A recent report found that in Iowa, occupational licensing requirements are associated with decreased economic mobility and increased income inequality.
The Archbridge Institute — a non-partisan public policy think tank in Washington, D.C. — released a report Feb. 20th on the negative impact of Iowa’s occupational licensing requirements, finding that the rapid growth of occupational licensing in Iowa created a widening gap between the rich and poor.
Occupational licensing requirements necessitate that aspiring workers must obtain a government permission slip to work in certain fields, which often include skill sets that an aspiring worker has already mastered, such as those needed to work at a nail salon.
Iowa added licensing requirements for 42 low-and moderate-income occupations between 1993 and 2012, 11 more than the national average of 31, according to the report. The researchers found that relative to the national average, the rapid growth of occupational licensing in Iowa is associated with 4.7% reduction in economic mobility and 10.9% increase in income inequality.
Low-income households are affected the most by occupational license requirements, the report found. “When states require hundreds of dollars in fees or expensive and time-consuming education in order to get a license, of course those entrance requirements are more difficult to absorb by households with less income (and also typically, less time),” Ben Wilterdink, director of programs at the Archbridge Institute, tells Daily Caller. “Lower-income individuals may decide that the educational requirements, tuition expenses, and licensing fees are simply not worth it.”

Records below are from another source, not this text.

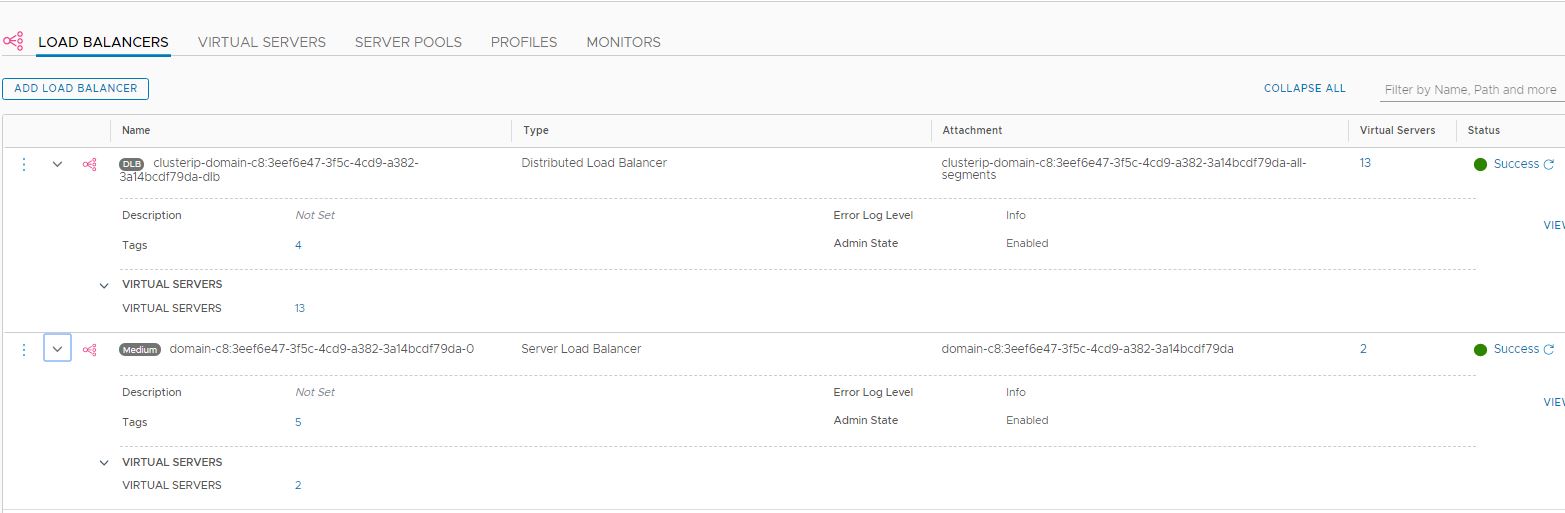Refresh the status of the clusterip DLB row
The width and height of the screenshot is (1565, 513).
(1549, 164)
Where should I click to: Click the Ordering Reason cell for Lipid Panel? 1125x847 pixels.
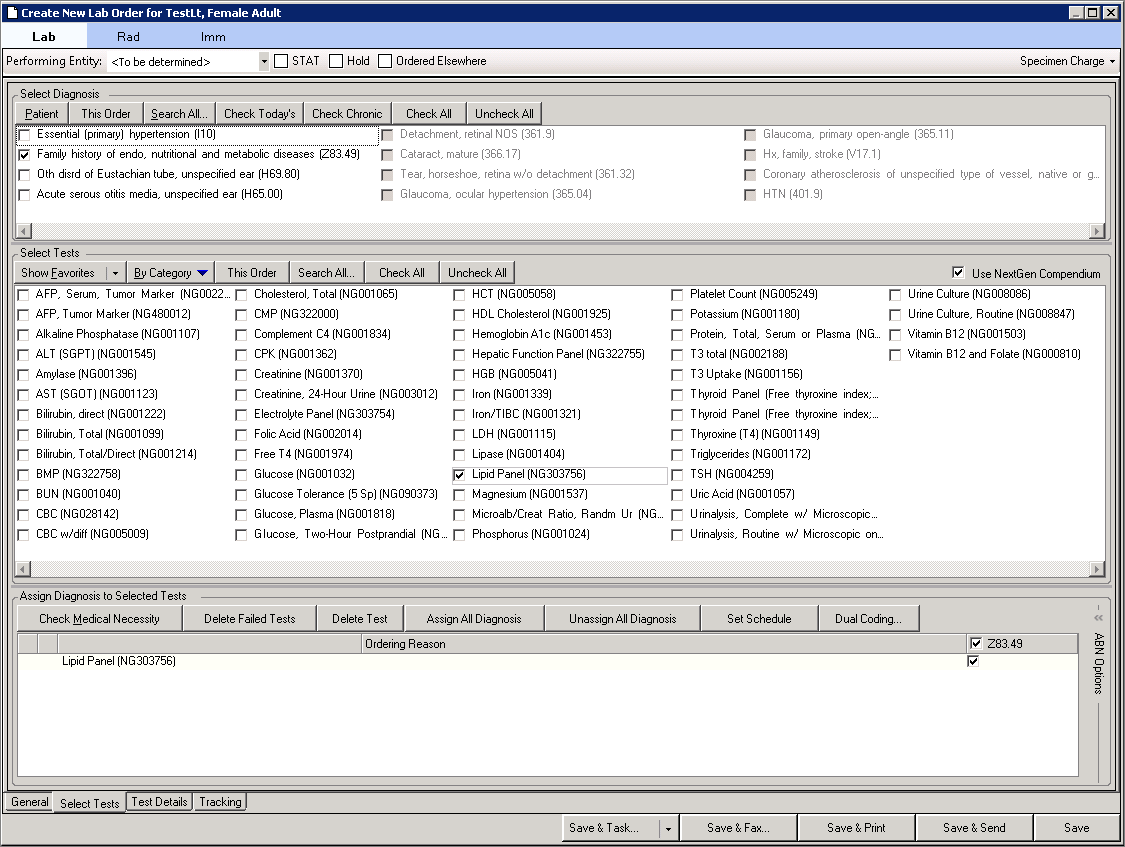[663, 661]
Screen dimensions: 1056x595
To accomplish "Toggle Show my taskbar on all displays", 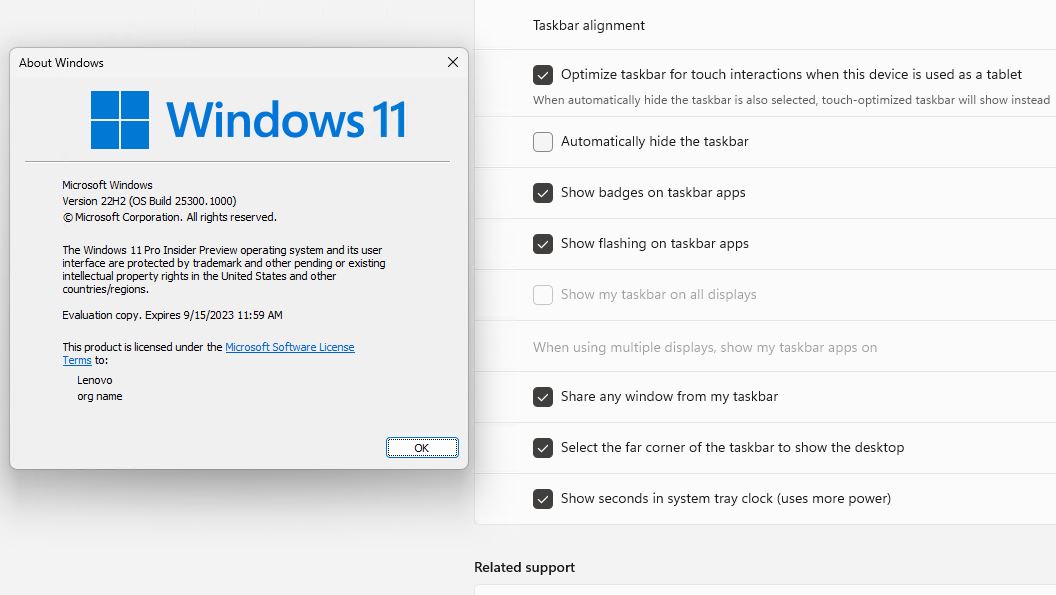I will 543,294.
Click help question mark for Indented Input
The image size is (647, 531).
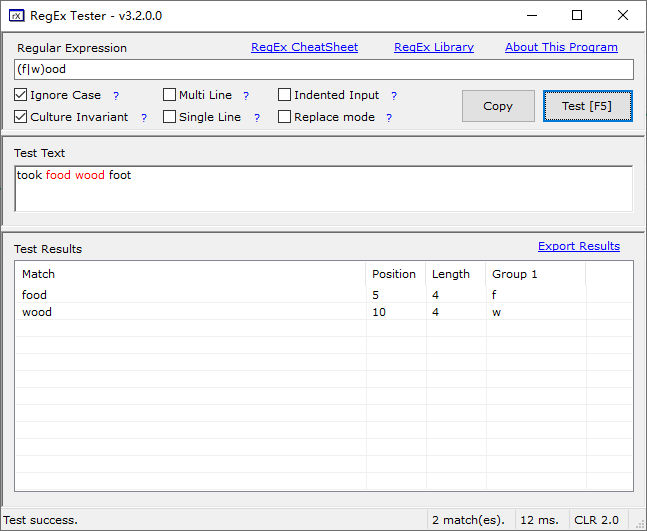click(x=394, y=96)
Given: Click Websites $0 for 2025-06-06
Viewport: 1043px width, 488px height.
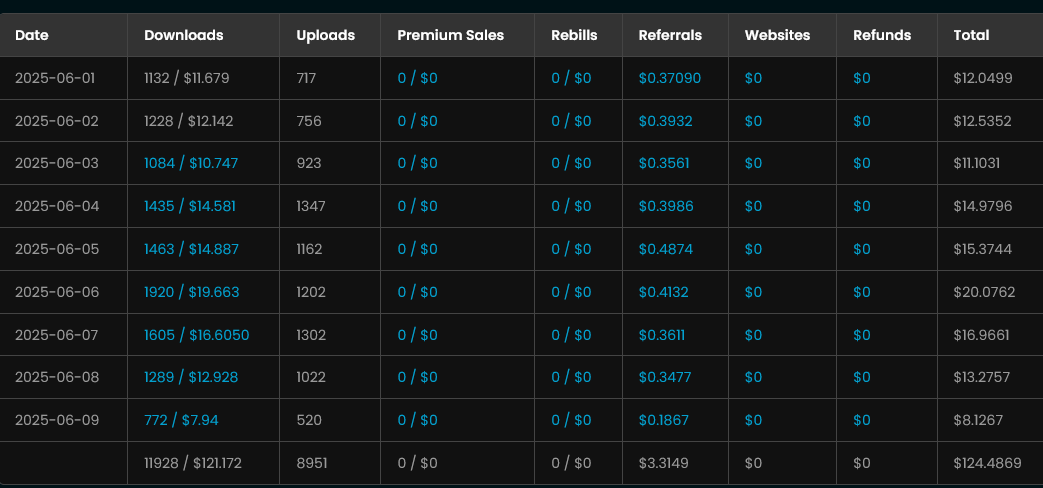Looking at the screenshot, I should [753, 292].
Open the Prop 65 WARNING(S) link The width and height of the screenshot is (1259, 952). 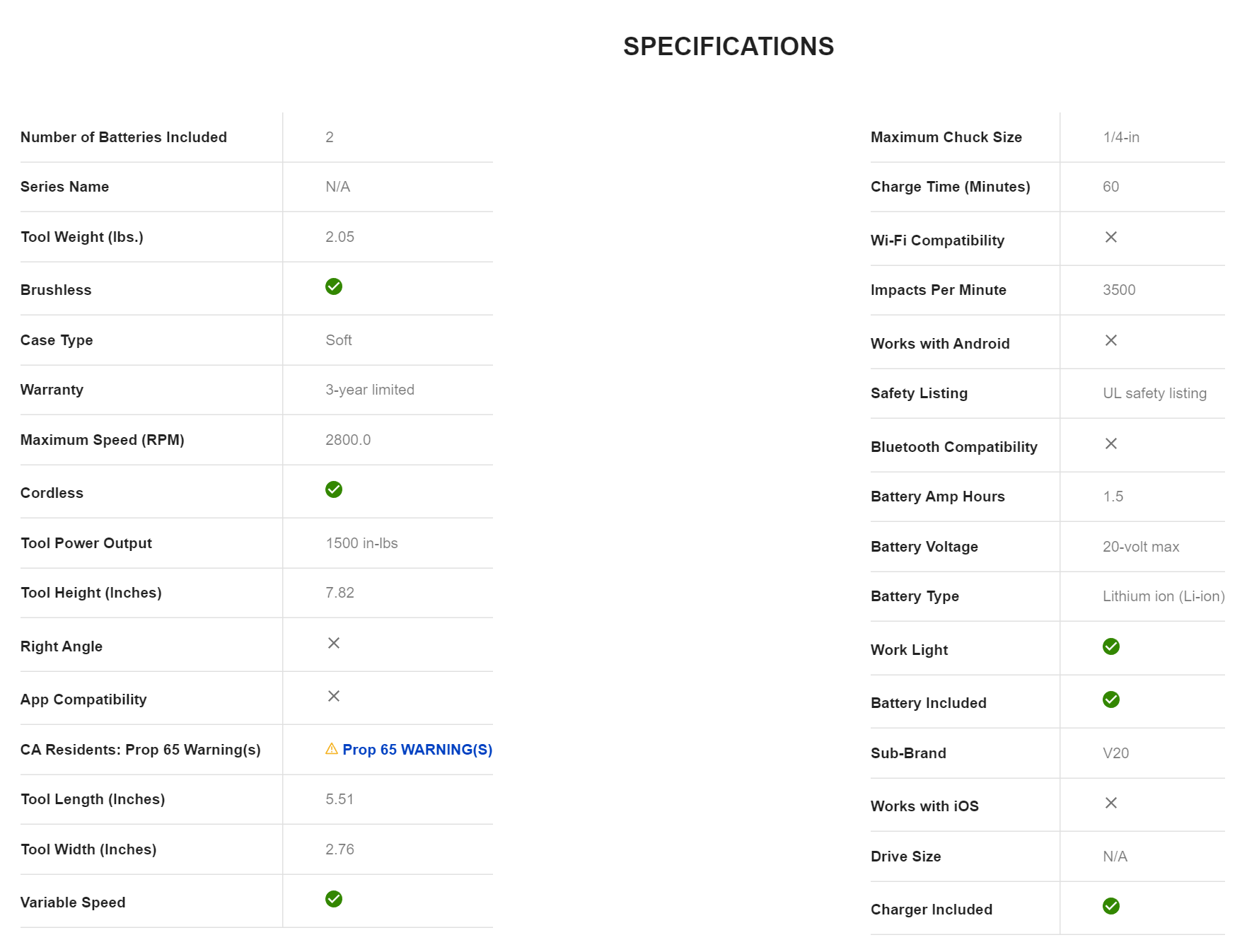(417, 750)
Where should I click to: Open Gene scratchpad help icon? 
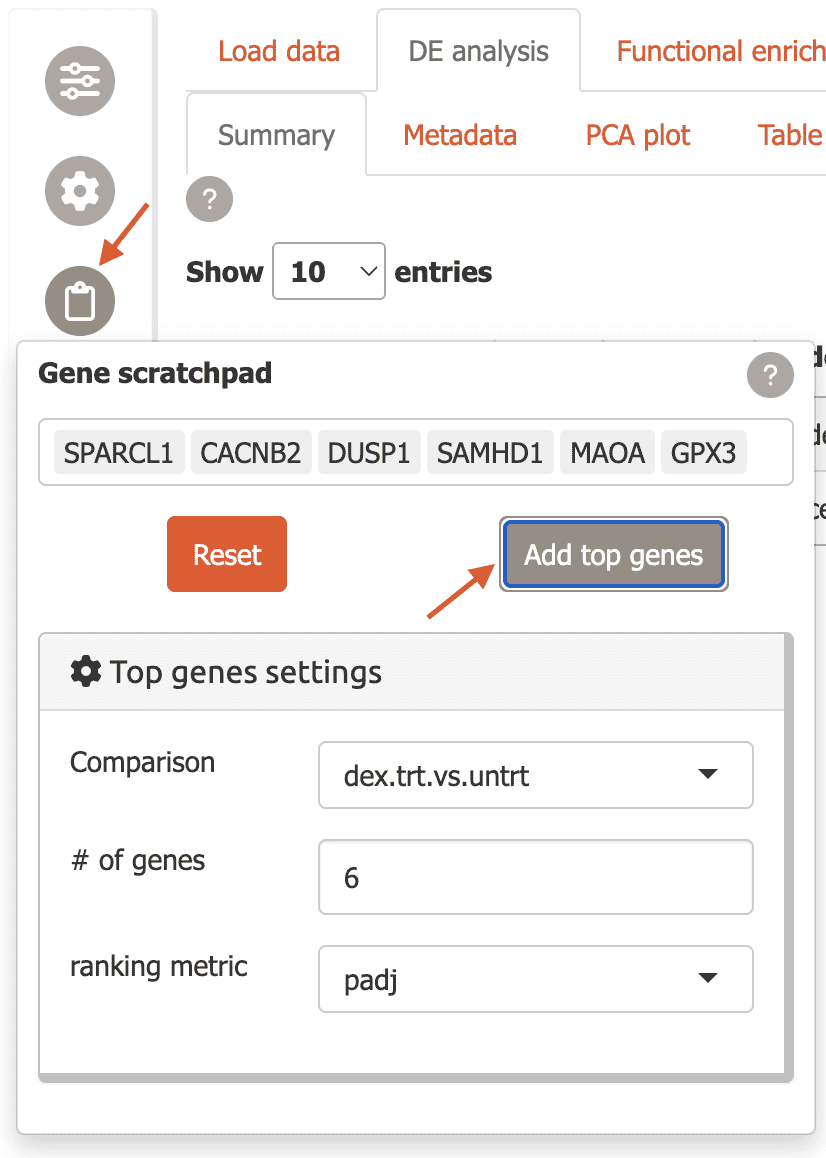point(770,376)
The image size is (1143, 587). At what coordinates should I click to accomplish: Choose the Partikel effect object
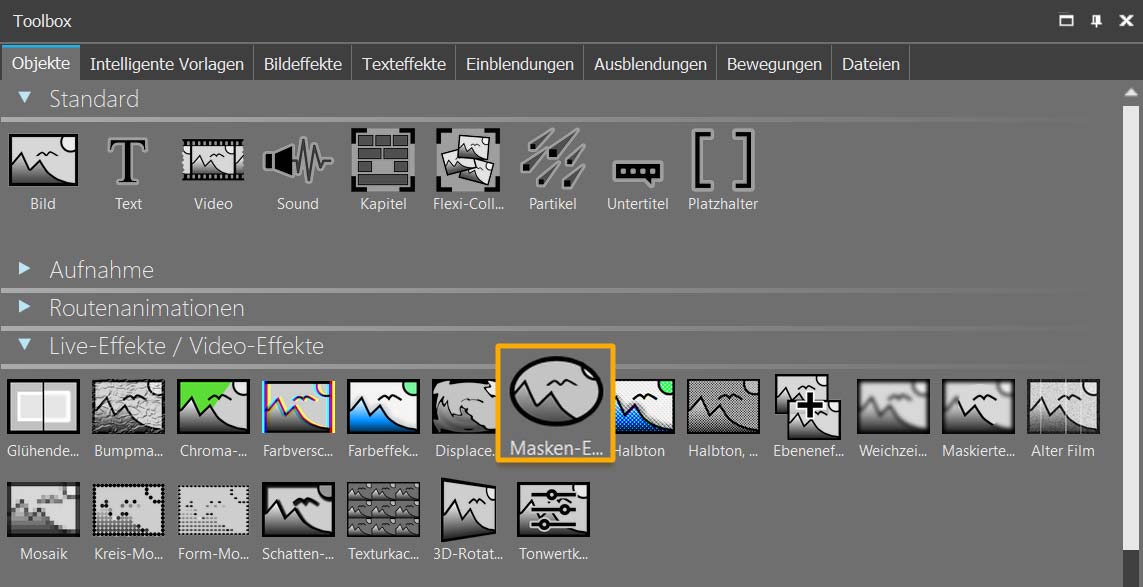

The report also shows how the Obama administration found that occupational licensing didn’t enhance the services offered by those with licenses. Yet, some politicians continue to advocate for them, most notably, Democratic Connecticut Rep. Jillian Gilchrest announced last year she was “beyond pleased” that Connecticut would begin necessitating occupational licenses for nail technicians (beginning January 2021), eyelash technicians, and estheticians (beginning July 2020).
I am beyond pleased that Connecticut will join the rest of the country in licensing eyelash technicians, estheticians (July 2020), and nail technicians (Jan 2021). #GettingThingsDone #2019Session pic.twitter.com/aKGQEcTFcV
— Jillian Gilchrest (@Jilchrest) June 5, 2019
Wilterdink says that politicians continue to advocate for these restrictions based on pressure from two main groups of people. “The first group are people who are genuinely concerned about protecting public safety and see licensing restrictions as a way to accomplish that goal, despite evidence to the contrary,” he said.
“The second group often includes the current service-providers that see licensing as a way to make it harder for others to join their occupation and are essentially using the force of government to shield themselves from competition.” (RELATED: Want To Help Immigrants? Reform Occupational Licensing Restrictions)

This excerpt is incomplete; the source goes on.